中堅日本企業のグローバル展開をどう進めるのがベストか? 海外勤務22年のノマドビジネスパーソンが、同じ立場で悪戦苦闘されている方々の参考にしていただけそうな経験に基づく情報を発信してまいります。

出島方式を実現する方法論2:出島を任せられる人材の要件を考えてみる

(今回から文体を変えさせていただきますのでご了承ください。)
 出島として選んだ拠点のトップを誰に任せるかというのは、海外事業の成否を左右する重要な点であるので、その要件を考えてみたい。 まず、外から採用する場合について考えてみる。

1.実績がある
当然のことながら、海外拠点のトップマネージメントとして、過去に具体的な成果を挙げていること。出来る限り複数の組織、もしくは複数の拠点において実績を挙げていること。 あとで説明するが、成果を評価するにあたっては、コスト削減と成長戦略両面において、具体的にどのような成果を挙げたのかを詳しく見る必要がある。

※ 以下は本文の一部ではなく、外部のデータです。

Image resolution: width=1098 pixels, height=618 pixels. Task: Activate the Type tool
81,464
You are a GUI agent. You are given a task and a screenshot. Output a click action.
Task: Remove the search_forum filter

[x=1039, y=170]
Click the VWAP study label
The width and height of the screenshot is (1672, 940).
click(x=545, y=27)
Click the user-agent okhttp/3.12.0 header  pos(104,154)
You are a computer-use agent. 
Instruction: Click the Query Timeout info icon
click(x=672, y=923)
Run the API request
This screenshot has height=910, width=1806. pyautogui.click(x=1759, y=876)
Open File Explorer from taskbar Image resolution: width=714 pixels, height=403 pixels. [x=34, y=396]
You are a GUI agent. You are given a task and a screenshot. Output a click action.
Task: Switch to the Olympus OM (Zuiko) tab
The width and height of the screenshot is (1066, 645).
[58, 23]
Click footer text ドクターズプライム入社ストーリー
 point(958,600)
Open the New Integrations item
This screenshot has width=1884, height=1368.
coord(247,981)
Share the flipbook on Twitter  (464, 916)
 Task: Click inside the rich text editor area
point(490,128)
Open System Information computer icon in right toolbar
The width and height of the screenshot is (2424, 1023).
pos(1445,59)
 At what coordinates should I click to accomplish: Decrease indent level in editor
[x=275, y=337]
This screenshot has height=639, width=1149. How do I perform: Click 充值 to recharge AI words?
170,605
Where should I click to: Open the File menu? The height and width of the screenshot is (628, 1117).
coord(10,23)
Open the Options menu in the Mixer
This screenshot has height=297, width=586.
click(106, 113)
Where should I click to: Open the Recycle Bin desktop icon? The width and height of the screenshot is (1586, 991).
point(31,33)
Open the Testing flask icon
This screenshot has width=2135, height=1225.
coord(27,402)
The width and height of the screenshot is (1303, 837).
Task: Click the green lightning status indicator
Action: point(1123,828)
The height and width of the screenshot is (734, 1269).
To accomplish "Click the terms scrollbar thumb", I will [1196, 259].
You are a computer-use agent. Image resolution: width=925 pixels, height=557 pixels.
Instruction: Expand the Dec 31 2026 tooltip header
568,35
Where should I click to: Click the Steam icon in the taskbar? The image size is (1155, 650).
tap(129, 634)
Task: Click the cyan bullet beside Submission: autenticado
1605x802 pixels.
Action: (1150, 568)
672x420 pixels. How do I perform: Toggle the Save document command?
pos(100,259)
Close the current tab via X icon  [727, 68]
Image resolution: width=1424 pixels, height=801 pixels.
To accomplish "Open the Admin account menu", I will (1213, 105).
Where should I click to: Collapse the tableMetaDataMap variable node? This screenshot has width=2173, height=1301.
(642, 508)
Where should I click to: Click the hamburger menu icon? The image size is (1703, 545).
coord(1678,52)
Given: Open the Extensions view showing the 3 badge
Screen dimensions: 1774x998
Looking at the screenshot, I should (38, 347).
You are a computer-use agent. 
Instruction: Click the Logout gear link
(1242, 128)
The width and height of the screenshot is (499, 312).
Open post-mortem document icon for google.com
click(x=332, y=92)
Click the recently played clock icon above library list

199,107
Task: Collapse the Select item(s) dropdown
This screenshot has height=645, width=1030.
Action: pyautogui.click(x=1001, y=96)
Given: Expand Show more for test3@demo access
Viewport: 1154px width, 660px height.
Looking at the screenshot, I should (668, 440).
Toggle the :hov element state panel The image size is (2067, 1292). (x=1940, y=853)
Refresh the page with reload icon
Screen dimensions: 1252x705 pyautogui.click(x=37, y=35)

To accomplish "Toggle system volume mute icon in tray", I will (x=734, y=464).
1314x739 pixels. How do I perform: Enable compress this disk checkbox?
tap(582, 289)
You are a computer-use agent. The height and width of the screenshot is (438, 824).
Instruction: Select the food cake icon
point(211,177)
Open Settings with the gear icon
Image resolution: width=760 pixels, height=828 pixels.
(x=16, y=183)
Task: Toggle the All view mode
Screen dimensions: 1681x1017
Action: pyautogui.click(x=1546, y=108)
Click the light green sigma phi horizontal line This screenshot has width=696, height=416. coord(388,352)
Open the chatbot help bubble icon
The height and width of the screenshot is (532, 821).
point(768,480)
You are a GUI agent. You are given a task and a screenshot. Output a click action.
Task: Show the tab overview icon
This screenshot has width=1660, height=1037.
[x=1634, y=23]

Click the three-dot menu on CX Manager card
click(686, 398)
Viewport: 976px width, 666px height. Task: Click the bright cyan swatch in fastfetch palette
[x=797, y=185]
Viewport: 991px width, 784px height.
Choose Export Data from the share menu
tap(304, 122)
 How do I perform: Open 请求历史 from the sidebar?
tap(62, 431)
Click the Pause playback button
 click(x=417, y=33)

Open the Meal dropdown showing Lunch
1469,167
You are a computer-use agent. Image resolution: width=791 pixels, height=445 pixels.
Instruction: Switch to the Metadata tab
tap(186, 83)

2.目線の高さ(≒自己と組織の成功に向けた健全な野心をもっている)
経営者として、更に高い成果をあげたいという、高い目線を持っていること。 そしてそれを実現するための努力を本人が続けていること。
 
 自分自身、採用する立場となることもしばしばあるのでよくわかるが、この2つを満たす人材というのは実に少ない。 おそらく、人材紹介会社のサービスを使った場合、50人程度を書類選考し、そのうち5-10人程度を面接、その中に一人「この人を採用したい」と思える人が居れば良い方であろう。 但し、最終的に条件交渉がまとまらずに採用に至らないケースもあるので、とにかく時間がかかると覚悟しておいくこと。 
 
 私は日系企業の海外現地法人4社においてハンズオンでマネージメントを行ってきた。 その経験に基づいて、上記1について若干補足したい。 日本企業のの海外現地法人の業績が良くない場合、その原因は「やるべきことができていない」という点に尽きる。 この「やるべきこと」というのは、一言で言えばとコスト削減と成長戦略の実行である。 更に、この成長戦略というのは、成長のための戦略策定と、その戦略を確実に実行できる組織作り(システムと人材育成)から成り立つ。この中で、コスト削減は比較的容易である。 「比較的容易である」というのは、どの組織でも、どういう具体策を打てば良いかはおおかた共通しており、それらを徹底して実行すれば、短期間で確実に成果が上がるという意味である。 一方で、成長戦略というのは本当に難しい。 その組織によって直面している課題が大きく異なっている上、サステナブルな成長を実現するためには、組織作りと人材育成も欠かせないからである。  
 
 外部人材を採用する場合、まずは定量的な実績(例えば、「3年間で売上XX%増、利益XX%増」)を見ることはもちろんであるが、その実績を挙げるために具体的にどのような取り組み(コスト削減、成長戦略、組織作りのための打ち手)を実施してきたのか、それぞれの取り組みにおいてどういう点で苦労したかを深掘りして質問することがそれ以上に重要である。 以前は「経営はヒト、モノ、カネ」と言われていたが、最近は「ヒト、ヒト、ヒト」と言われることが多くなってきた。 企業にとってグローバル化やITによるイノベーションを導入するにあたって、本当に必要な人材が極度に不足していることの現れであろう。